The second episode of Moon Knight may be among the strongest of the series, after a solid premiere episode. The second episode managed to maintain the chaotic energy of the first, and, if possible, ramp it up to another level. This episode gave us a deeper look at the characters viewers have been introduced to, and gave us all a lot to think about.
Even more than the first episode, Moon Knight’s second episode dove deeper into Steven Grant’s (Oscar Isaac) mental illness. As a reminder for anyone not familiar with the comic books on which this character is based, the original character had what was incorrectly referred to as Multiple Personality Disorder. In reality, this version of the character is meant to have Dissociative Identity Disorder.
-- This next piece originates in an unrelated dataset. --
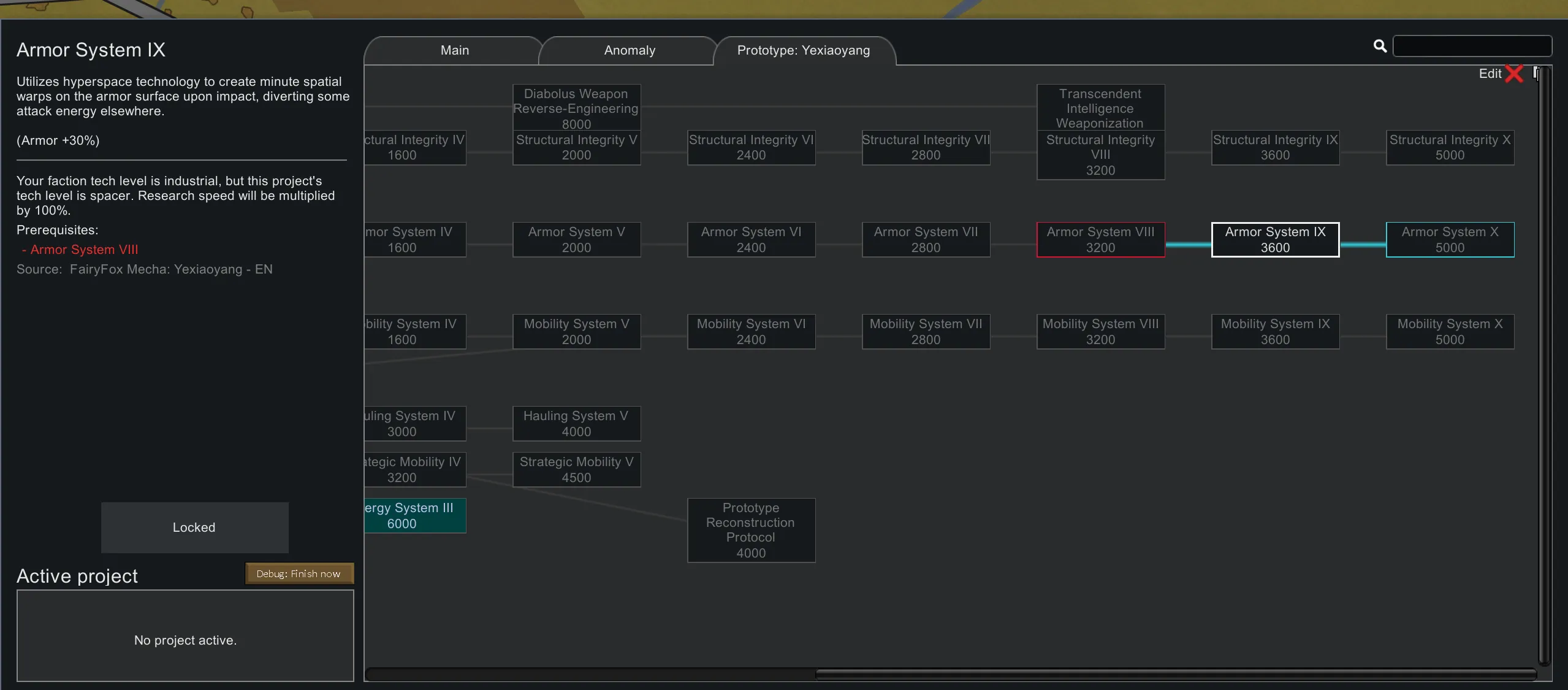Focus the research search input field
This screenshot has height=690, width=1568.
tap(1472, 46)
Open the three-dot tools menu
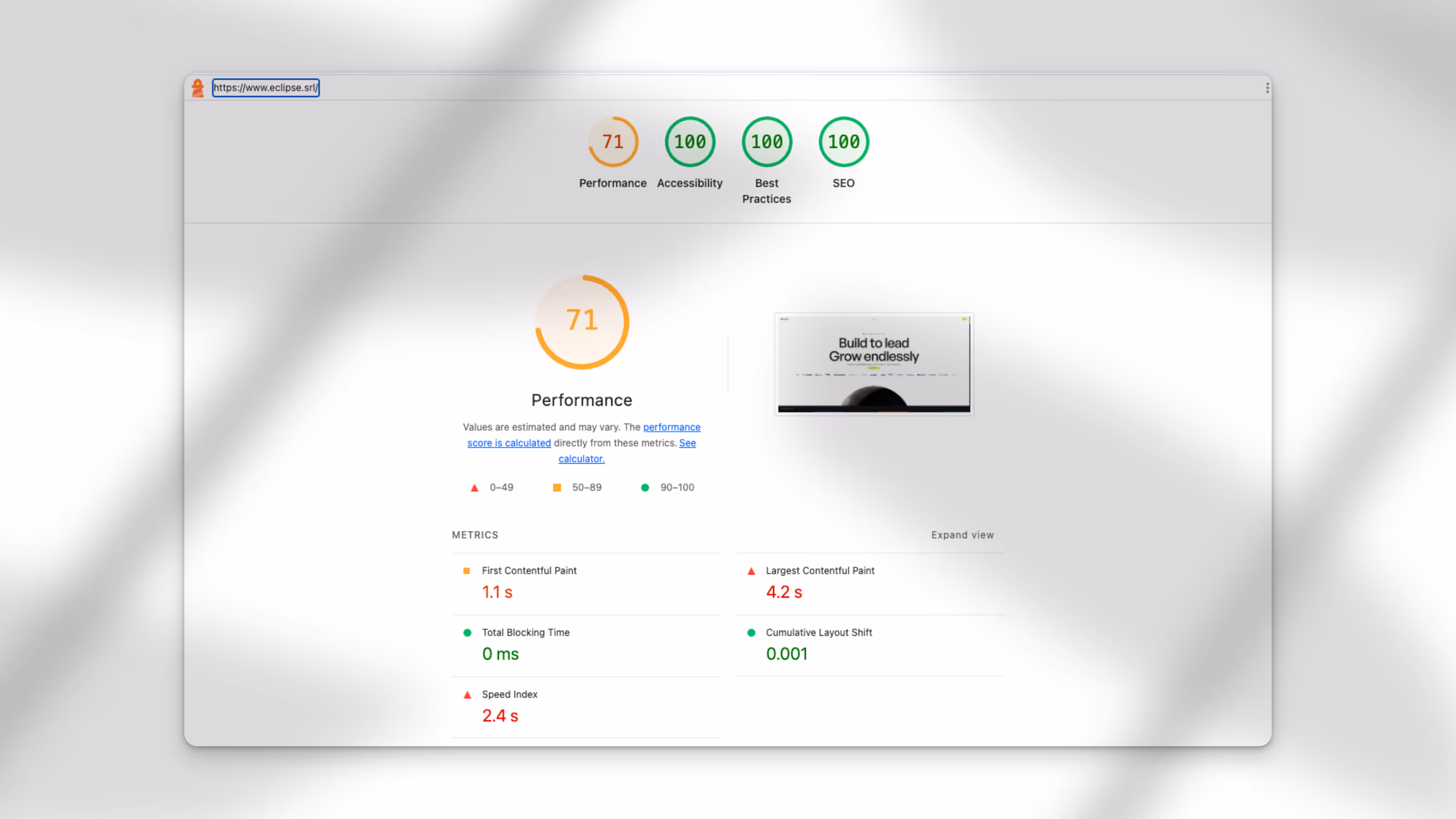Image resolution: width=1456 pixels, height=819 pixels. [1267, 88]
If you’re looking for an authentic, accurate portrayal of this illness, you still unfortunately won’t find it here. That being said, the show treats Steven with a lot of compassion, and there’s something to be said for that. His seeking help is a poignant moment, and it’s near impossible not to have your heart go out to him. It’s true what he says, he isn’t broken, he just needs some help and he’s not alone.
A little bit of Marvel slipped out this episode, with a mocking tone, specifically taking a dig at parts of the show’s ridiculous premise. It’s all in good fun, however. If anything, the show’s self-awareness makes this series all the more endearing. As a character, ‘Moon Knight’ could be considered an “out-there” character, even for Marvel. It works when Marvel themselves acknowledge this.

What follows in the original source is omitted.